The problem:
Reproduce each of the records below word for word, keeping every line in its original order.

Provided data:
- - - -

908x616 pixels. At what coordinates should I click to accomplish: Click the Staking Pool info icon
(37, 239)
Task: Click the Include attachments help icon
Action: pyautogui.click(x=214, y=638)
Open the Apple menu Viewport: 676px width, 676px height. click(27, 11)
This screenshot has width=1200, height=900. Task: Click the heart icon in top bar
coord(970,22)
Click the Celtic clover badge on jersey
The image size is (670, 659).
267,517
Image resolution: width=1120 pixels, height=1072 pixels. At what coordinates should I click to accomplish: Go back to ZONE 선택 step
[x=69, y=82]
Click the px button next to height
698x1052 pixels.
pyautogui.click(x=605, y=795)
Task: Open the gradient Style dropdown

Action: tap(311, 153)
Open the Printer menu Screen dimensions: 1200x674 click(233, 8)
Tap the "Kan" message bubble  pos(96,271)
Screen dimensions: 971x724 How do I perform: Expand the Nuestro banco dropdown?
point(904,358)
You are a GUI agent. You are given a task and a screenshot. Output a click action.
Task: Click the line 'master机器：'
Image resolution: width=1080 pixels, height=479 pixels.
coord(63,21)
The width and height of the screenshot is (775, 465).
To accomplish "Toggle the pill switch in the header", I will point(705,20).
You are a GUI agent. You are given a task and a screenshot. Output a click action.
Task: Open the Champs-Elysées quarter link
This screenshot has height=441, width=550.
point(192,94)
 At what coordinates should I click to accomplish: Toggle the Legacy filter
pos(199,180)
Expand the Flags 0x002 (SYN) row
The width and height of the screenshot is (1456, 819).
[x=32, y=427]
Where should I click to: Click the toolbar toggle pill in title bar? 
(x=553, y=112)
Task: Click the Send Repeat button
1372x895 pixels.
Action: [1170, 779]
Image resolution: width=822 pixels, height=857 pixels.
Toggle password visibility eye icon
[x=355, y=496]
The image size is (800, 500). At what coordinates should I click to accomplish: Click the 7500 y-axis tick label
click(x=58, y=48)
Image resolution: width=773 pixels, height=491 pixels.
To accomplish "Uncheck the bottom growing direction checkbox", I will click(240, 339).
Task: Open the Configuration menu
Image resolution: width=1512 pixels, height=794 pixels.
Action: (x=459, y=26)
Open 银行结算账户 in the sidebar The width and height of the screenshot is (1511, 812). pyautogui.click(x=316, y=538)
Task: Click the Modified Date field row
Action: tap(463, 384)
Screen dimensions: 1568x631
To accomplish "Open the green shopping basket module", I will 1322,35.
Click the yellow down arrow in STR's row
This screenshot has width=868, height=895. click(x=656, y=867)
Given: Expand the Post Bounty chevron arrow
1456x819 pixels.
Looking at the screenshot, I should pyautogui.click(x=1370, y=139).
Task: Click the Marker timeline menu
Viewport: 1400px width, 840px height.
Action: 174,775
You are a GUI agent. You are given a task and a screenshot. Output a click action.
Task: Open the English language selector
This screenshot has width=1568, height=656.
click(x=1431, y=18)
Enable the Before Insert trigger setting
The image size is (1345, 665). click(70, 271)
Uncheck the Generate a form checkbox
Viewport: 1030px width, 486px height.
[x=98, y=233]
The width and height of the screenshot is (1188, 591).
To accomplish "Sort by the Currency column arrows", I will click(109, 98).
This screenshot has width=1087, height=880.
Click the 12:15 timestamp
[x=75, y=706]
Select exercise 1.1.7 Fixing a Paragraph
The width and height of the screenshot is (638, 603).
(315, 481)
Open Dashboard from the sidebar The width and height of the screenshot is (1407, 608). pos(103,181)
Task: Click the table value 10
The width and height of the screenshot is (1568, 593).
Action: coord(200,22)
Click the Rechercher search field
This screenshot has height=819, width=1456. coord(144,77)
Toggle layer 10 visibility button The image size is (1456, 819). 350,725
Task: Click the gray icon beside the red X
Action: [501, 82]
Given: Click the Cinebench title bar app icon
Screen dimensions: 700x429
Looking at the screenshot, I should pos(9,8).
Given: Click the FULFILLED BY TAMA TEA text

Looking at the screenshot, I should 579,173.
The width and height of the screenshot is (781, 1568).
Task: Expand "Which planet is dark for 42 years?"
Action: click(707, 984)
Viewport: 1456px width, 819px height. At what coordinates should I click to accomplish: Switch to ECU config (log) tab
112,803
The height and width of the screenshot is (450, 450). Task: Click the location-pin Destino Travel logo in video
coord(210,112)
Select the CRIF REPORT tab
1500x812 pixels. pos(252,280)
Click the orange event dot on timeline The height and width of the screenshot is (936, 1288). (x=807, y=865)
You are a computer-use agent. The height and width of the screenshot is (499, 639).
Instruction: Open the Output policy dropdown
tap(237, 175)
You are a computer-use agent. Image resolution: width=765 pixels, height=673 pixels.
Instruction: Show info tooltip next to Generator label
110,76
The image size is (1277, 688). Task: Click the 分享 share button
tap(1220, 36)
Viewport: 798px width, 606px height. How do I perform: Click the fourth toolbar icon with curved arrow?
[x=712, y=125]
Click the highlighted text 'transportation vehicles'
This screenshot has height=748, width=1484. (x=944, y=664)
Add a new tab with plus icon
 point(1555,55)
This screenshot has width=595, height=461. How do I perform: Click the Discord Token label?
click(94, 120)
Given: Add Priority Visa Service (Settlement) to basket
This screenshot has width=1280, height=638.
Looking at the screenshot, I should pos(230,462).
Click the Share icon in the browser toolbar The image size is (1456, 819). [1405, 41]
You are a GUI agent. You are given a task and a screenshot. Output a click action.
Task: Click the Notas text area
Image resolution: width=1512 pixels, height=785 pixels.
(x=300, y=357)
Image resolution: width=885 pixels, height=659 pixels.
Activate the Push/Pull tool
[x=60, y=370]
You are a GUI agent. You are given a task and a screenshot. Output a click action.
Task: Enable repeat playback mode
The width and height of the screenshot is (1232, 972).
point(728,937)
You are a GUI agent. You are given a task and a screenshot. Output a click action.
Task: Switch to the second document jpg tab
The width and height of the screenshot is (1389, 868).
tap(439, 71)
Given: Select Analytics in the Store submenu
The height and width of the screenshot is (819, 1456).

- - - -

Exercise output:
908x616 pixels. At what coordinates should I click to accomplish: Click the Staking Pool info icon
(37, 239)
Task: Click the Include attachments help icon
Action: pyautogui.click(x=214, y=638)
Open the Apple menu Viewport: 676px width, 676px height. click(27, 11)
This screenshot has width=1200, height=900. Task: Click the heart icon in top bar
coord(970,22)
Click the Celtic clover badge on jersey
The image size is (670, 659).
267,517
Image resolution: width=1120 pixels, height=1072 pixels. At what coordinates should I click to accomplish: Go back to ZONE 선택 step
[x=69, y=82]
Click the px button next to height
698x1052 pixels.
pyautogui.click(x=605, y=795)
Task: Open the gradient Style dropdown

Action: tap(311, 153)
Open the Printer menu Screen dimensions: 1200x674 click(233, 8)
Tap the "Kan" message bubble  pos(96,271)
Screen dimensions: 971x724 How do I perform: Expand the Nuestro banco dropdown?
point(904,358)
You are a GUI agent. You are given a task and a screenshot. Output a click action.
Task: Click the line 'master机器：'
Image resolution: width=1080 pixels, height=479 pixels.
coord(63,21)
The width and height of the screenshot is (775, 465).
To accomplish "Toggle the pill switch in the header", I will point(705,20).
You are a GUI agent. You are given a task and a screenshot. Output a click action.
Task: Open the Champs-Elysées quarter link
This screenshot has height=441, width=550.
point(192,94)
 At what coordinates should I click to accomplish: Toggle the Legacy filter
pos(199,180)
Expand the Flags 0x002 (SYN) row
The width and height of the screenshot is (1456, 819).
[x=32, y=427]
Where should I click to: Click the toolbar toggle pill in title bar? 
(x=553, y=112)
Task: Click the Send Repeat button
1372x895 pixels.
Action: [1170, 779]
Image resolution: width=822 pixels, height=857 pixels.
Toggle password visibility eye icon
[x=355, y=496]
The image size is (800, 500). At what coordinates should I click to accomplish: Click the 7500 y-axis tick label
click(x=58, y=48)
Image resolution: width=773 pixels, height=491 pixels.
To accomplish "Uncheck the bottom growing direction checkbox", I will click(240, 339).
Task: Open the Configuration menu
Image resolution: width=1512 pixels, height=794 pixels.
Action: (x=459, y=26)
Open 银行结算账户 in the sidebar The width and height of the screenshot is (1511, 812). pyautogui.click(x=316, y=538)
Task: Click the Modified Date field row
Action: tap(463, 384)
Screen dimensions: 1568x631
To accomplish "Open the green shopping basket module", I will 1322,35.
Click the yellow down arrow in STR's row
This screenshot has width=868, height=895. click(x=656, y=867)
Given: Expand the Post Bounty chevron arrow
1456x819 pixels.
Looking at the screenshot, I should pyautogui.click(x=1370, y=139).
Task: Click the Marker timeline menu
Viewport: 1400px width, 840px height.
Action: 174,775
You are a GUI agent. You are given a task and a screenshot. Output a click action.
Task: Open the English language selector
This screenshot has width=1568, height=656.
click(x=1431, y=18)
Enable the Before Insert trigger setting
The image size is (1345, 665). click(70, 271)
Uncheck the Generate a form checkbox
Viewport: 1030px width, 486px height.
[x=98, y=233]
The width and height of the screenshot is (1188, 591).
To accomplish "Sort by the Currency column arrows", I will click(109, 98).
This screenshot has width=1087, height=880.
Click the 12:15 timestamp
[x=75, y=706]
Select exercise 1.1.7 Fixing a Paragraph
The width and height of the screenshot is (638, 603).
(315, 481)
Open Dashboard from the sidebar The width and height of the screenshot is (1407, 608). pos(103,181)
Task: Click the table value 10
The width and height of the screenshot is (1568, 593).
Action: coord(200,22)
Click the Rechercher search field
This screenshot has height=819, width=1456. coord(144,77)
Toggle layer 10 visibility button The image size is (1456, 819). 350,725
Task: Click the gray icon beside the red X
Action: [501, 82]
Given: Click the Cinebench title bar app icon
Screen dimensions: 700x429
Looking at the screenshot, I should pos(9,8).
Given: Click the FULFILLED BY TAMA TEA text

Looking at the screenshot, I should 579,173.
The width and height of the screenshot is (781, 1568).
Task: Expand "Which planet is dark for 42 years?"
Action: click(707, 984)
Viewport: 1456px width, 819px height. At what coordinates should I click to accomplish: Switch to ECU config (log) tab
112,803
The height and width of the screenshot is (450, 450). Task: Click the location-pin Destino Travel logo in video
coord(210,112)
Select the CRIF REPORT tab
1500x812 pixels. pos(252,280)
Click the orange event dot on timeline The height and width of the screenshot is (936, 1288). (x=807, y=865)
You are a computer-use agent. The height and width of the screenshot is (499, 639).
Instruction: Open the Output policy dropdown
tap(237, 175)
You are a computer-use agent. Image resolution: width=765 pixels, height=673 pixels.
Instruction: Show info tooltip next to Generator label
110,76
The image size is (1277, 688). Task: Click the 分享 share button
tap(1220, 36)
Viewport: 798px width, 606px height. How do I perform: Click the fourth toolbar icon with curved arrow?
[x=712, y=125]
Click the highlighted text 'transportation vehicles'
This screenshot has height=748, width=1484. (x=944, y=664)
Add a new tab with plus icon
 point(1555,55)
This screenshot has width=595, height=461. How do I perform: Click the Discord Token label?
click(94, 120)
Given: Add Priority Visa Service (Settlement) to basket
This screenshot has width=1280, height=638.
Looking at the screenshot, I should pos(230,462).
Click the Share icon in the browser toolbar The image size is (1456, 819). [1405, 41]
You are a GUI agent. You are given a task and a screenshot. Output a click action.
Task: Click the Notas text area
Image resolution: width=1512 pixels, height=785 pixels.
(x=300, y=357)
Image resolution: width=885 pixels, height=659 pixels.
Activate the Push/Pull tool
[x=60, y=370]
You are a GUI agent. You are given a task and a screenshot. Output a click action.
Task: Enable repeat playback mode
The width and height of the screenshot is (1232, 972).
point(728,937)
You are a GUI agent. You are given a task and a screenshot. Output a click action.
Task: Switch to the second document jpg tab
The width and height of the screenshot is (1389, 868).
tap(439, 71)
Given: Select Analytics in the Store submenu
The height and width of the screenshot is (819, 1456).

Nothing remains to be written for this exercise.